New Mexico-  A federal appeals court has unanimously ruled that acne scars and driving with a stiff upright posture are reasonable grounds for being pulled over.

The ruling was made after Cindy Lee Westhoven filed a motion to suppress evidence of marijuana possession resulting from her encounter with Border Patrol Agent Joshua Semmerling. Westhoven challenged the arrest: “She argued the initial stop, her subsequent detention, and her de facto arrest all violated her Fourth Amendment rights,” the ruling stated. Westhoven had been pulled over by Semmerling in April 2012. Preceding the incident, Semmerling and Westhoven passed one another driving in opposite directions on Highway 80 in southern New Mexico.

Semmerling noticed that Westhoven’s arms were “straight and locked out” at a “ten-and-two position on the steering wheel” as she was driving by. Semmerling decided that this was unusual behavior, and made a U-turn to stop Westhoven “for an immigration check to determine the citizenship of the driver and any passengers.” Upon stopping Westhoven he observed that her vehicle, a Ford F-150, had tinted windows and Arizona license plates. Semmerling was convinced that this was suspicious.

Semmerling found Westhoven’s facial complexion suspicious as well; noting acne scars on her face, he believed that she might be a methamphetamine user. He began questioning Westhoven about where she was coming from and where she was heading. Westhoven was visibly anxious during the stop; Semmerling stated that he had  “never seen somebody shaking like that before”.

Westhoven told Semmerling that she had been shopping in Douglas, Arizona and was heading to Tucson. Semmerling believed that her response was odd because “Tucson had better shopping opportunities than Douglas”, and driving on Highway 80 in New Mexico between Douglas and Tucson was an indirect route. During his questioning Semmerling saw that Westhoven had two cell phones in the truck, which he considered to be further evidence that she was smuggling illegal immigrants.

After Semmerling ran Westhoven’s Arizona driver’s license and found no warrants, he requested to search her truck, and she refused. He then called in a canine unit to check her vehicle, and marijuana was found inside the truck. Westhoven was arrested and charged with possession of marijuana with intent to distribute.
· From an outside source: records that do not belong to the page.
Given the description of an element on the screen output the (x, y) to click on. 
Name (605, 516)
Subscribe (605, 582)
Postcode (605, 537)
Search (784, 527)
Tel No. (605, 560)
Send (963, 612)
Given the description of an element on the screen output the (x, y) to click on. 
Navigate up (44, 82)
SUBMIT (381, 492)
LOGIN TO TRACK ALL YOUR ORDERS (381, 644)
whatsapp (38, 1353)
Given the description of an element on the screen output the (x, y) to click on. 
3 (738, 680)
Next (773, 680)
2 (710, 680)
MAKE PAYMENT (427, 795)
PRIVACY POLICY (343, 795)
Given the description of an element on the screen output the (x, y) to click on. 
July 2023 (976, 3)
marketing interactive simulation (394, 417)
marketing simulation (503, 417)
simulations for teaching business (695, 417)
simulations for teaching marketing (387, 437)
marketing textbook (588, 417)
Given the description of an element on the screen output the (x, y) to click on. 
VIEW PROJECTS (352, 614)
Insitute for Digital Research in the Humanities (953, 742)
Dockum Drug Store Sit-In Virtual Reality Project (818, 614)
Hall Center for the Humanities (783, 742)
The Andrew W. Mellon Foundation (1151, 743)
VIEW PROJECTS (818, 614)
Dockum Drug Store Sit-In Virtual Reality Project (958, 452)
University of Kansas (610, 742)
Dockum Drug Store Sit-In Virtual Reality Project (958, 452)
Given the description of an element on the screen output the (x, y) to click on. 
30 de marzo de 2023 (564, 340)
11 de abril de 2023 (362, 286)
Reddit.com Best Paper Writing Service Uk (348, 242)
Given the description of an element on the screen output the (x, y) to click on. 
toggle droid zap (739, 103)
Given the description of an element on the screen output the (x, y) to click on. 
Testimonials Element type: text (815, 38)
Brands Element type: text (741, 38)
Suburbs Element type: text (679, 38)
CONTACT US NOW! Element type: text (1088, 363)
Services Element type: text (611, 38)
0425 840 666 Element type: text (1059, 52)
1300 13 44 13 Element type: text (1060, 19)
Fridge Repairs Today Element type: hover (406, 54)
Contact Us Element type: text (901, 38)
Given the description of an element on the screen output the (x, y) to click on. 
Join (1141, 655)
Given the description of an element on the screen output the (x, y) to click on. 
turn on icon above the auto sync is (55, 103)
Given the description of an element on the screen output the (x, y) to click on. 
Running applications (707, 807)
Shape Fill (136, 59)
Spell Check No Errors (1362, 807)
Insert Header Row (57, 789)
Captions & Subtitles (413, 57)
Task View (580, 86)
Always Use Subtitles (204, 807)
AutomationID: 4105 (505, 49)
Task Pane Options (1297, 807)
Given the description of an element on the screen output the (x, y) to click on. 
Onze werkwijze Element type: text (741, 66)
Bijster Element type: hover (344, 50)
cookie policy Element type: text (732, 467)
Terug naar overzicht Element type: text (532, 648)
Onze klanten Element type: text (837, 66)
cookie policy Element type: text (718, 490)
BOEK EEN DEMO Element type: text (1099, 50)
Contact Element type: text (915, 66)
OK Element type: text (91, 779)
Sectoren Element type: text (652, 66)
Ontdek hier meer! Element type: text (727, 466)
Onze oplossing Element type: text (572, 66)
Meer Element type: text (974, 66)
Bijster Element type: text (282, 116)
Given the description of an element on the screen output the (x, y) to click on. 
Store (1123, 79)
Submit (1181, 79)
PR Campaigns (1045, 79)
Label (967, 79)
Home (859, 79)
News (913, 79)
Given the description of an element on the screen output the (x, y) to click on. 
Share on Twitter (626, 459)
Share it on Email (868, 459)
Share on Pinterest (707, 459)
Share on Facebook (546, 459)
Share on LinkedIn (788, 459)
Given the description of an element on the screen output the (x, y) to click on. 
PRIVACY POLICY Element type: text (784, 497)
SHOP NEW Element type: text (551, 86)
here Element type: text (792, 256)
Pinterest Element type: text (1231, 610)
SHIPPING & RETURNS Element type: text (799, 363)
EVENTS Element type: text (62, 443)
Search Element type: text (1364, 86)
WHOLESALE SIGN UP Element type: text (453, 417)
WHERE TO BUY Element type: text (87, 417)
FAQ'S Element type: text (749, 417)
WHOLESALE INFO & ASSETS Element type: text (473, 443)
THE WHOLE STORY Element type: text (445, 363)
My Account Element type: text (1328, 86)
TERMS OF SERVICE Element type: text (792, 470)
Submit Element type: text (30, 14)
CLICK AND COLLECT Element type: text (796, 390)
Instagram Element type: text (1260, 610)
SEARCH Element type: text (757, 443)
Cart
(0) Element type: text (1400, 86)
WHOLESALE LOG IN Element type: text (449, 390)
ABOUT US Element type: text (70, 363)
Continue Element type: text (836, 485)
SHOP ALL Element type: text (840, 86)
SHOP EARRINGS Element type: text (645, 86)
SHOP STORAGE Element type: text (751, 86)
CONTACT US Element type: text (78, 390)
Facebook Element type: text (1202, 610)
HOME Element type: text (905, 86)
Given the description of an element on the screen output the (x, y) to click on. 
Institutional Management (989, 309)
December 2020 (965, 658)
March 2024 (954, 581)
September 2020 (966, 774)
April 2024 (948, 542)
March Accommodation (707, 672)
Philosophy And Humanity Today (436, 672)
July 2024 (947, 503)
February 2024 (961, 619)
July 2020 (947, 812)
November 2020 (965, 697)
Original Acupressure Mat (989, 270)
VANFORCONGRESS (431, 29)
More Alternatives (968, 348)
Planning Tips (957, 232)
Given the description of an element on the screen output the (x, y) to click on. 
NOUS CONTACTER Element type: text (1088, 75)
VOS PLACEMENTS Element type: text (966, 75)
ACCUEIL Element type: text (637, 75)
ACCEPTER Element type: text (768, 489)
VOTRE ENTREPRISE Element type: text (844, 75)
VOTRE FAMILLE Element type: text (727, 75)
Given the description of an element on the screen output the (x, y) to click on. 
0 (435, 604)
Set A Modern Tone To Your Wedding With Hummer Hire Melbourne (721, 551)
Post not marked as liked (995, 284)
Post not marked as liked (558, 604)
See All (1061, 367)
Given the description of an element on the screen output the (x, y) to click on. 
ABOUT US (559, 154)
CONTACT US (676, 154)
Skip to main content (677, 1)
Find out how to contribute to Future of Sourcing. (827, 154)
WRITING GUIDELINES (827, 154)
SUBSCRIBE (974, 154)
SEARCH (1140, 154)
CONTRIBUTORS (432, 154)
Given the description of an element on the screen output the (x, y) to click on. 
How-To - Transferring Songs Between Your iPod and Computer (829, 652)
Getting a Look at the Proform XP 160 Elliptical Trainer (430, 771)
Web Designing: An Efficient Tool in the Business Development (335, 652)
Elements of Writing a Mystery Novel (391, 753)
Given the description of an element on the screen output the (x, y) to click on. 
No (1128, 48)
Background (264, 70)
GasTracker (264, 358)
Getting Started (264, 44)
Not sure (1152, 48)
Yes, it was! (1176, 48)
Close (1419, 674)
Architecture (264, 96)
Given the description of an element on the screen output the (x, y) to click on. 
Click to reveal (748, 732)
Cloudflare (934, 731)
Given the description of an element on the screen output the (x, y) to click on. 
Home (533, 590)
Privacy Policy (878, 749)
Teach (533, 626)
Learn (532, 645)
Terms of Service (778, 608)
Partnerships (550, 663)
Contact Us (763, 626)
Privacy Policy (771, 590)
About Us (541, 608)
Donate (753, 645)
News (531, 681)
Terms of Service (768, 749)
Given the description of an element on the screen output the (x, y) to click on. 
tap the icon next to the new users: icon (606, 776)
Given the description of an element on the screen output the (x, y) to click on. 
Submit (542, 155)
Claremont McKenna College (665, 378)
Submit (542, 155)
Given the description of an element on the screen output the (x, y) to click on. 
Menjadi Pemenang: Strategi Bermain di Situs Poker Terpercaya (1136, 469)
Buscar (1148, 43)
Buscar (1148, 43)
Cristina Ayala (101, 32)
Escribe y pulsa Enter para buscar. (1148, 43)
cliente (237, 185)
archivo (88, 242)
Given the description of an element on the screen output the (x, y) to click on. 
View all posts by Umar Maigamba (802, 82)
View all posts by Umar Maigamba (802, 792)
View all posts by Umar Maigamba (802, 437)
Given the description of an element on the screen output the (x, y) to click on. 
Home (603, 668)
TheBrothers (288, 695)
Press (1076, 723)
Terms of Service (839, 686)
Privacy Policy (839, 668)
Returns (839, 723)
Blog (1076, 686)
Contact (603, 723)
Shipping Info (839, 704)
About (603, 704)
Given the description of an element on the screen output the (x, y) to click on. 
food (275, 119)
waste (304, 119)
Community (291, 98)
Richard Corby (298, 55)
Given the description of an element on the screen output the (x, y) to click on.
Westhoven argued that driving with a stiff posture was no justification for being pulled over. Having facial acne, two cell phones, and tinted windows were not in violation of any law. Judge Scott M. Matheson, Jr. of the United States Court of Appeals for the Tenth Circuit stated that none of these characteristics are suspicious on their own. “But when taken together along with driving a vehicle with out-of-state plates in a mountainous smuggling corridor 40-45 miles away from the border, we conclude Agent Semmerling had reasonable suspicion Ms. Westhoven was involved in smuggling activity.”  The three judges of the Tenth Circuit U.S. Court of Appeals upheld the search and threw out Westhoven’s motion to suppress the evidence of marijuana.